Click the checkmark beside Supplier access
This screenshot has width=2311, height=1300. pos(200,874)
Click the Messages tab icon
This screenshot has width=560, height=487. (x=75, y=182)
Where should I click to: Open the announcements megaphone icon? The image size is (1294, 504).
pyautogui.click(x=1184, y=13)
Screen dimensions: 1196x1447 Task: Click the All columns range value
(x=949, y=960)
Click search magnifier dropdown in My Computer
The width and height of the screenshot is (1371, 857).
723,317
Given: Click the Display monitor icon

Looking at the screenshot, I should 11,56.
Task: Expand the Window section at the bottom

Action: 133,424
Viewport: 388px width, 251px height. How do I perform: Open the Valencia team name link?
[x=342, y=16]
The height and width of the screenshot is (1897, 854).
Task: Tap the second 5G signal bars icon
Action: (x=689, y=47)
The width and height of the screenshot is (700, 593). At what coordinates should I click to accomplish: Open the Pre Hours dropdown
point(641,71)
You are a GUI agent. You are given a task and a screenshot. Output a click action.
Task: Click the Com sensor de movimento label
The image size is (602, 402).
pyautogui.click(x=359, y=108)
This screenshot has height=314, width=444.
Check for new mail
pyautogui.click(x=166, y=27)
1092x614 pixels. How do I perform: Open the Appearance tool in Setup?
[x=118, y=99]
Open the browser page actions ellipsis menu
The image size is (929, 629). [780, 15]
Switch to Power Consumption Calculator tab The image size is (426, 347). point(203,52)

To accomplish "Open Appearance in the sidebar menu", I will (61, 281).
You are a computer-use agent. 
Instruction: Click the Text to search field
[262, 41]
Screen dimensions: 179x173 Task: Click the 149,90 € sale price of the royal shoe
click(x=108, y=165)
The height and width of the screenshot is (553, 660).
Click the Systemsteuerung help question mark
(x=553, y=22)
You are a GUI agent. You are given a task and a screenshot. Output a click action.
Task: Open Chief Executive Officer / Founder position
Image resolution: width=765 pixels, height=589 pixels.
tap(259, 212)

━━━━━━━━━━━━━━━━━━━━━━━━━━━━━━

Exercise requirements >> Your task is to write out, exactly, the line that holds "Switch to Power" and every line after it until the records end.

Solution to the exercise >>
Switch to Power Consumption Calculator tab The image size is (426, 347). point(203,52)

To accomplish "Open Appearance in the sidebar menu", I will (61, 281).
You are a computer-use agent. 
Instruction: Click the Text to search field
[262, 41]
Screen dimensions: 179x173 Task: Click the 149,90 € sale price of the royal shoe
click(x=108, y=165)
The height and width of the screenshot is (553, 660).
Click the Systemsteuerung help question mark
(x=553, y=22)
You are a GUI agent. You are given a task and a screenshot. Output a click action.
Task: Open Chief Executive Officer / Founder position
Image resolution: width=765 pixels, height=589 pixels.
tap(259, 212)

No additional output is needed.